TASK BRIEF: Copy everything from the line containing "Where should I" down to the end of the records, character for character, but leave the pictures out.

DATASET CONTENT:
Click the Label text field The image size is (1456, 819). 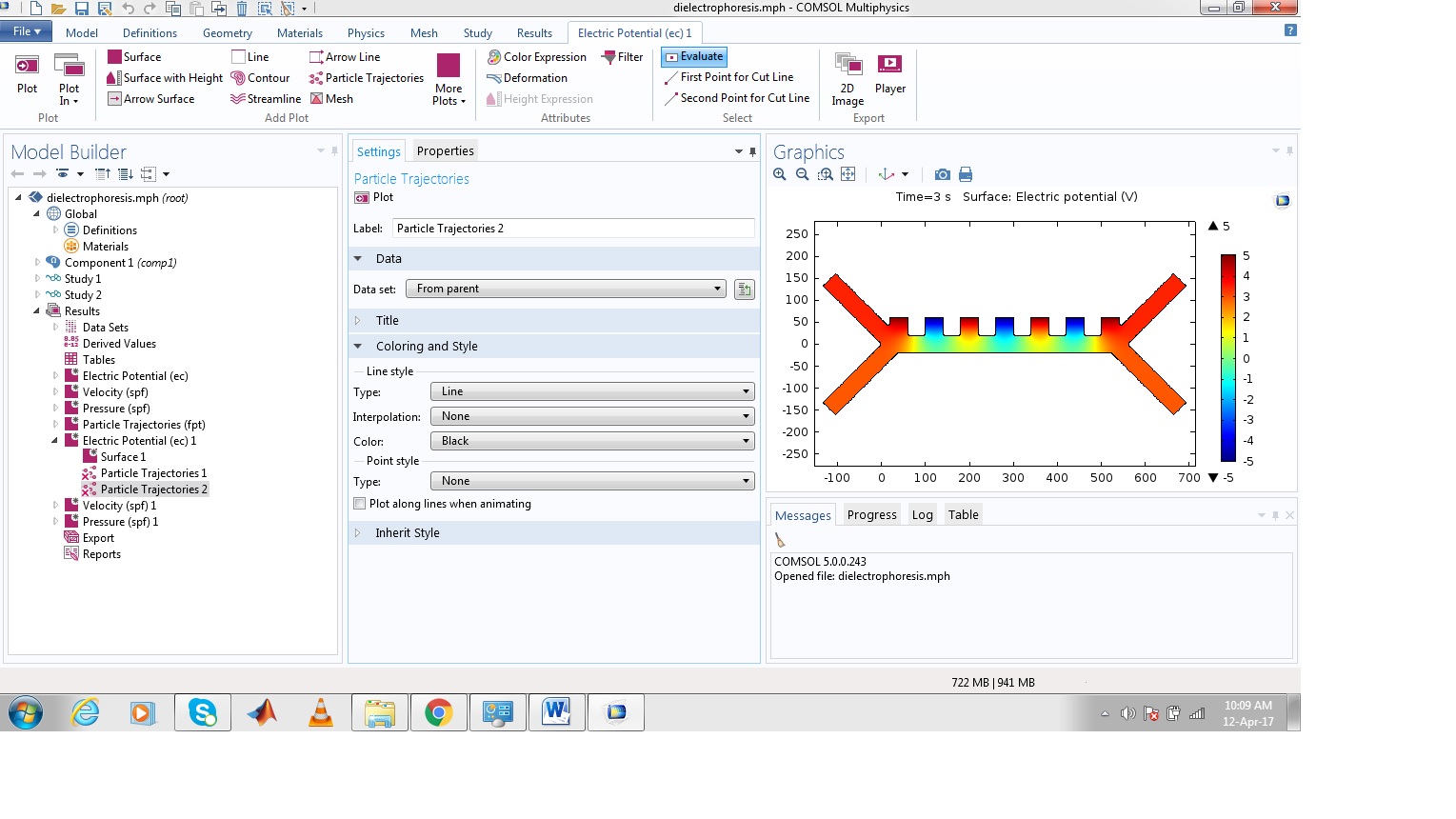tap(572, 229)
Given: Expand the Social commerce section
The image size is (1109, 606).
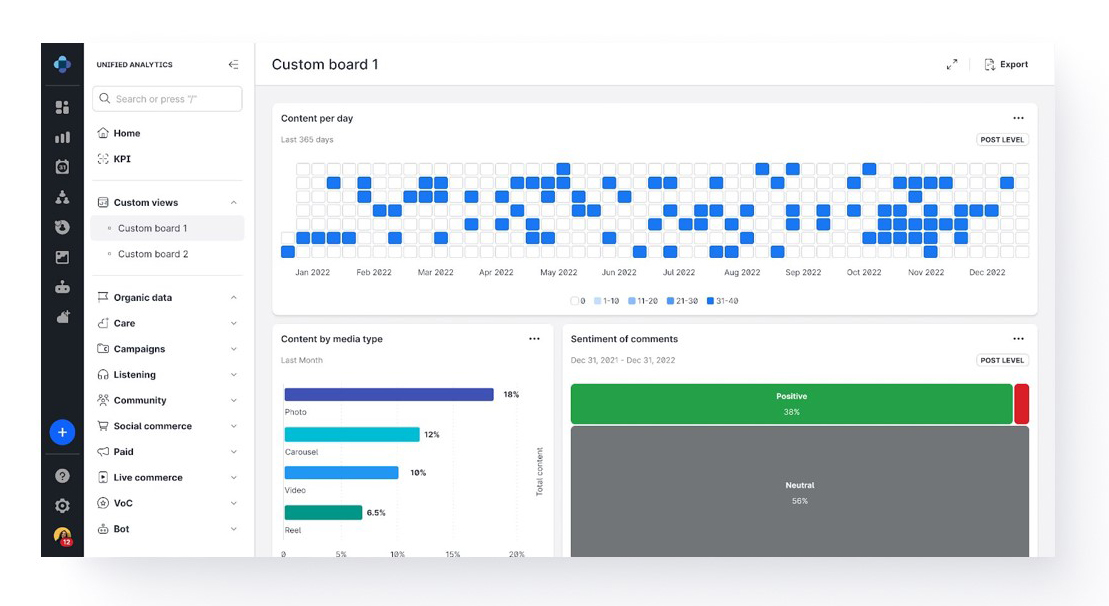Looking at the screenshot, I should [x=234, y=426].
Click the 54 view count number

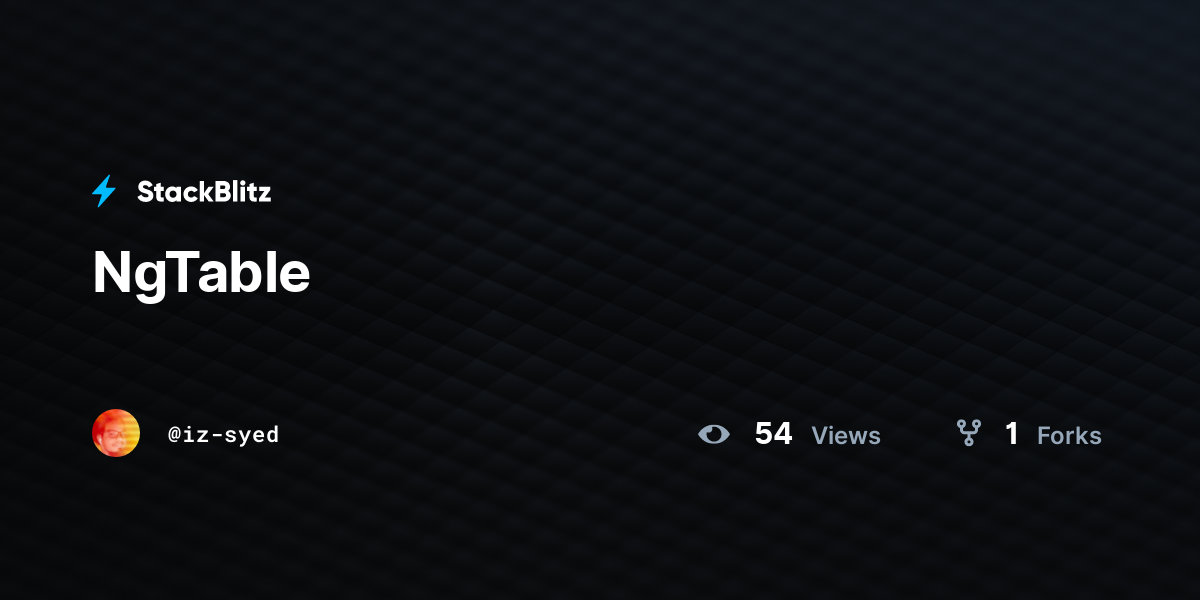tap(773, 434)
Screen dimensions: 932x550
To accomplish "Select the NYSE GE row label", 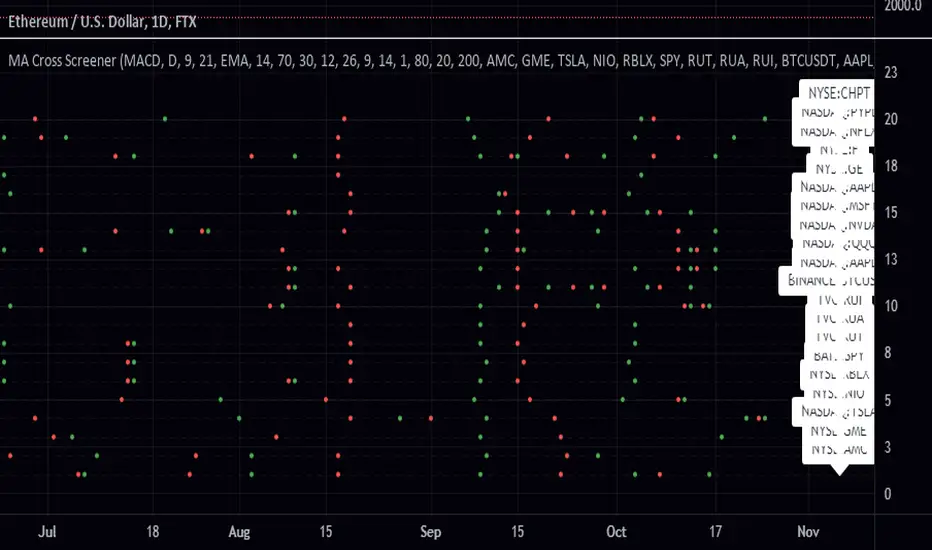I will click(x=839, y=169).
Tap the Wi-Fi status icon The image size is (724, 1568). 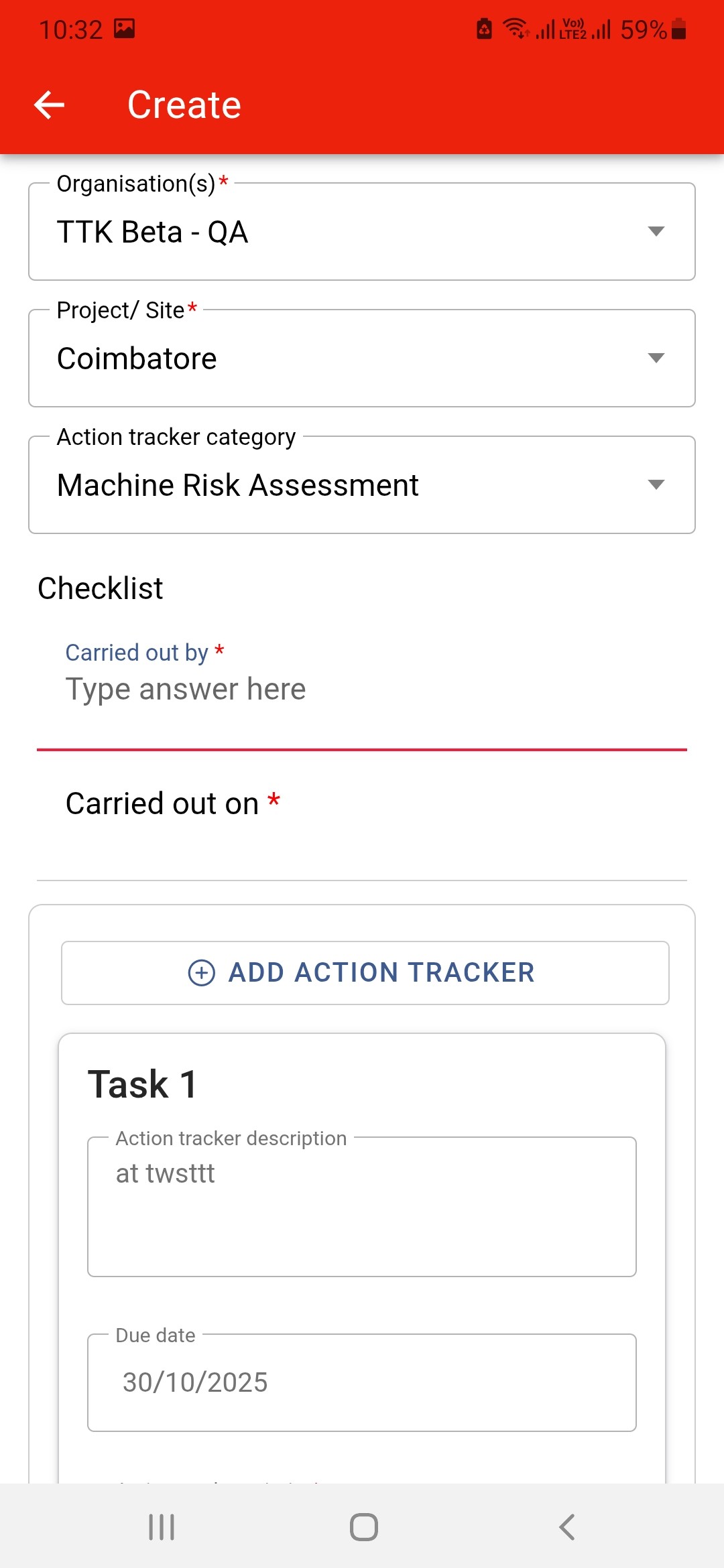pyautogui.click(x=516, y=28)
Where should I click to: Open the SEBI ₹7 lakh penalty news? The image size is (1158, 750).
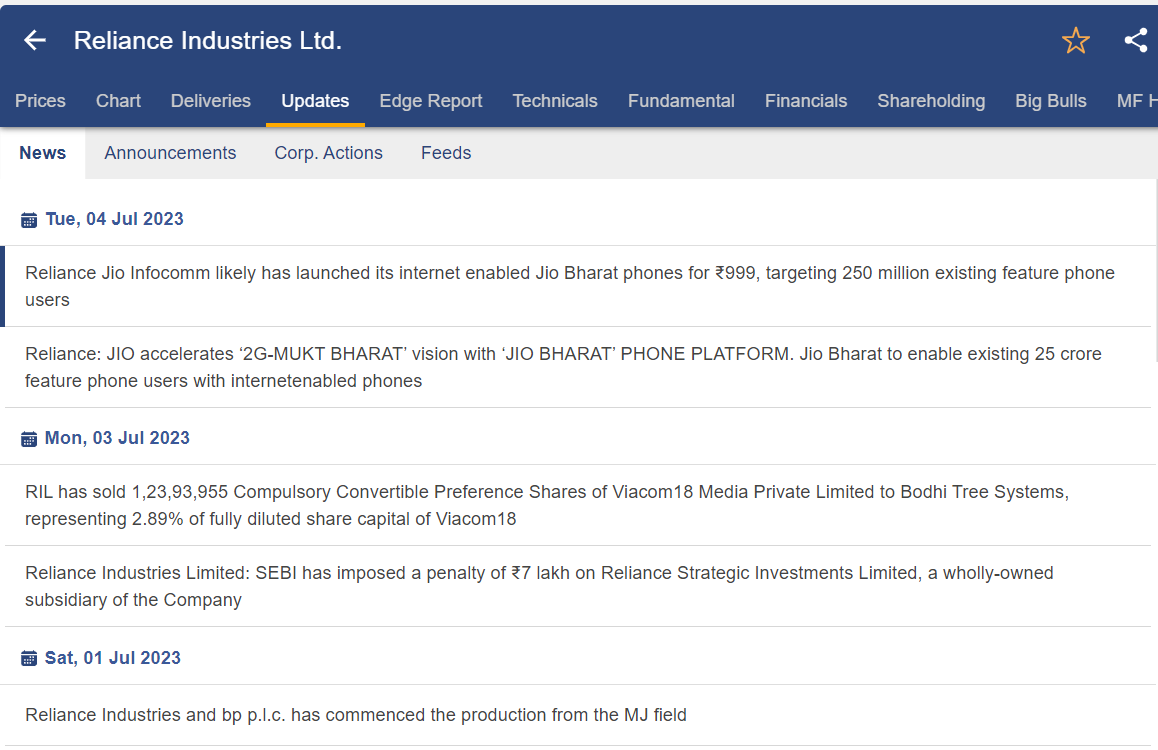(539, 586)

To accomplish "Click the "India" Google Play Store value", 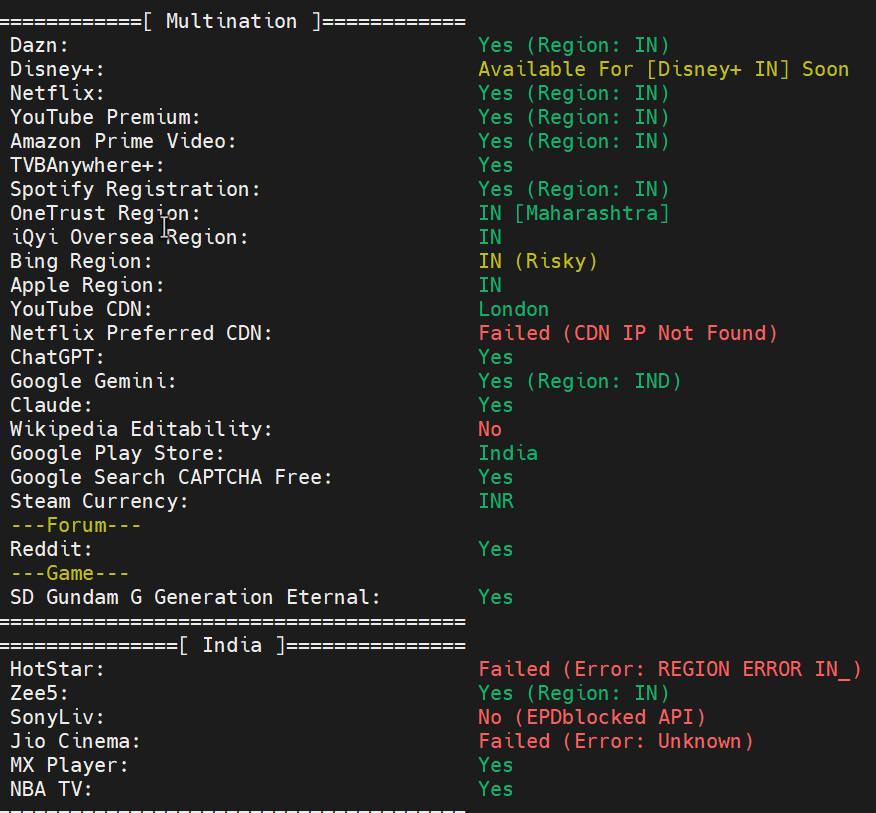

TASK ANSWER:
Where should I click to: Open the SEBI ₹7 lakh penalty news? The image size is (1158, 750).
(539, 586)

To accomplish "Click the "India" Google Play Store value", 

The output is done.